→ Records provided

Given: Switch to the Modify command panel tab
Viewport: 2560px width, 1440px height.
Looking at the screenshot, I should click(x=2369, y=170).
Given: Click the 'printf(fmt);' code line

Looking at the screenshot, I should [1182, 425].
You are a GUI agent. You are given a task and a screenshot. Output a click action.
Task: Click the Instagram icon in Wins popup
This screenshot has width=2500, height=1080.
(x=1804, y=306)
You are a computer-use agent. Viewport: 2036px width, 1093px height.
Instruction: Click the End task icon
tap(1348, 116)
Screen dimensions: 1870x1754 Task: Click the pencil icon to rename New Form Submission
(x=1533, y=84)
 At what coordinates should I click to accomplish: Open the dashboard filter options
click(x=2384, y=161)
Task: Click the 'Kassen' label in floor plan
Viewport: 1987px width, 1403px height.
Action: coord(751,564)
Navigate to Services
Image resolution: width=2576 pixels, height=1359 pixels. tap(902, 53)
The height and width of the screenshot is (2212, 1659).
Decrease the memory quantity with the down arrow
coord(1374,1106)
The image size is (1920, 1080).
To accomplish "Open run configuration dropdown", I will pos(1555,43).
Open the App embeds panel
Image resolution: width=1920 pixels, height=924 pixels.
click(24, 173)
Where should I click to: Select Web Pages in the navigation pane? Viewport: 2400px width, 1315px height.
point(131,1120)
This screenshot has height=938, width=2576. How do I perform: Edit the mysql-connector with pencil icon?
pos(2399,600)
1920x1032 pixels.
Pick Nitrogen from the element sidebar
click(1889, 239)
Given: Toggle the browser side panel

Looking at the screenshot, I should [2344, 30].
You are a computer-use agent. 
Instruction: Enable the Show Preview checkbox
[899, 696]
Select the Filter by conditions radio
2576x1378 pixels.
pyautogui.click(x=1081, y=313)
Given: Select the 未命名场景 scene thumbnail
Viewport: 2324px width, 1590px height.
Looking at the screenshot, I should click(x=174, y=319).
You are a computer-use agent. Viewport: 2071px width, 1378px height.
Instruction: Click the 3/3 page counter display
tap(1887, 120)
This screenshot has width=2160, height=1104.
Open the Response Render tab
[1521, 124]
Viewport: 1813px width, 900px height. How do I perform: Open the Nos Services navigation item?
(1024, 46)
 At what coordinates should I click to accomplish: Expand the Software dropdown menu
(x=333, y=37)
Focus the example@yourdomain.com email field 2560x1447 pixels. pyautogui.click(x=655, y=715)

→ Exercise details
Across the records above, return every line that contains the word "agent".

→ Exercise response
You are a GUI agent. You are given a task and a screenshot. Output a click action.
You are a computer-use agent. Viewport: 2036px width, 1093px height.
You are a computer-use agent. 
You are a computer-use agent. Viewport: 2071px width, 1378px height.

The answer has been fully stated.